Sitting in the car, it’s comfortable and smartly designed. The positioning of the battery in the area that would house a transmission tunnel makes it strictly a four seater with not as much room in the rear as you might imagine, but it has reasonable luggage space and folding seats. The view out is, of course, woeful, but I could say that of so many shallow-windowed, thick-pillared contemporaries. From the outside it’s distinctive and the front view works well, but the shiny black strip beneath the side windows doesn’t really hide a certain slab-sidedness and, certainly, it doesn’t make the windows any bigger.
Its powertrain suggests a 50 mile range on electric power but, as with all EVs, this probably assumes that you are driving conservatively, in daylight, with no air conditioning and without having the Bose sound system on maximum volume, and the figure achieved is likely to be nearer to 35 miles, which is still more than many daily commutes. Once this is used up, and assuming you can’t stop and recharge at a socket, the petrol motor, a more substantial device than that of the i3, comes into action and at this point things become more complex. There are two electric motors, one for lower speeds, one that cuts in at higher speeds. The petrol engine first starts driving this second motor, turning it into a generator, so at this point the car is a series hybrid. Finally, as speeds increase further, some of the engine’s power is sent direct to the wheels by means of a planetary gearbox so that it becomes, in part, a parallel hybrid or maybe more exactly a hybrid hybrid. This might seem complex, but it probably deals with the issues that restrict the everyday usability of an EV in all conditions better than anything else currently around.

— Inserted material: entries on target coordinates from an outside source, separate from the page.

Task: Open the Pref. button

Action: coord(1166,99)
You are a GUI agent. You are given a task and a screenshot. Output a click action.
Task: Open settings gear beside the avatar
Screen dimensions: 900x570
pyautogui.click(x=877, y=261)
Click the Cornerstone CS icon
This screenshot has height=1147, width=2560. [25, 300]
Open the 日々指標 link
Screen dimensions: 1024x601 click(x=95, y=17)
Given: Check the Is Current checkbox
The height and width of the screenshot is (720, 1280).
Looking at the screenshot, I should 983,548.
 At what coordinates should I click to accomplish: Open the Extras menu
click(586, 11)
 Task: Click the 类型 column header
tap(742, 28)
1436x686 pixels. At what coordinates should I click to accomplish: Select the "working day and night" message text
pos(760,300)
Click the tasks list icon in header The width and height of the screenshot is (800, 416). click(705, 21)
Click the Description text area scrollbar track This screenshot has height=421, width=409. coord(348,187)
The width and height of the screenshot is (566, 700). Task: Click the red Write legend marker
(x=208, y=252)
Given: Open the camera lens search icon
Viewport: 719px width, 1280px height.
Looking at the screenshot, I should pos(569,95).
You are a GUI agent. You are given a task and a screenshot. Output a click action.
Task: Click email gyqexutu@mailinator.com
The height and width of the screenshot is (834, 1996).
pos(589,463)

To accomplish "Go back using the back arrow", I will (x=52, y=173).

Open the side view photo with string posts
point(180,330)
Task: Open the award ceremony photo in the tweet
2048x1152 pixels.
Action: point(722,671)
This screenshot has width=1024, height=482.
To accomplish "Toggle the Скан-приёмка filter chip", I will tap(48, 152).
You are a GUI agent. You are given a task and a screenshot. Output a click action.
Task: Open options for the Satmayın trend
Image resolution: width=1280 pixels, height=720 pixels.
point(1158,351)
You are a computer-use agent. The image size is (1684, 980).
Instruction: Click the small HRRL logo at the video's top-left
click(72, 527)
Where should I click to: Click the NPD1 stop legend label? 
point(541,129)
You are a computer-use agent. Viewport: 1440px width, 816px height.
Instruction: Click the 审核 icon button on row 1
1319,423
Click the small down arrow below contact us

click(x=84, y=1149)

Currently, you can pick up a 2 year old Ampera for around £18,500 with the remains of an 8 year battery warranty. Typically it might have covered 20,000 or more miles and you can look at that two ways. First, that you’d have expected an EV to have covered less miles in such a short life. Second that it’s a testament to its usability. I tend towards the latter. Looking at figures, in that 20,000 miles the car has possibly saved its owner less than £1,500 in fuel bills (plus road tax and, possibly, congestion charges) over a cheaper equivalent new car with a modern, miserly diesel, but the progress of the Ampera will have been far less rackety. If running costs are your bottom line, and you factor in depreciation, an EV still remains an outsider choice. But it’s one I think I’d be happy to live with even if, when I do the crude mathematics, I might have to drive 60,000 miles before any savings had paid for the difference between it and the guzzling Audi.
I have a brochure for the Ampera on my desk. Obviously written when GM were feeling optimistic for its chances in Europe (“Resistance Is Futile!”), it makes sad reading now. EVs aren’t going to vanish, and I guess that a GM EV will return to the UK but, by then, their offering, like most other GM products, won’t stand out and will be just a safe version of whatever everyone else is offering.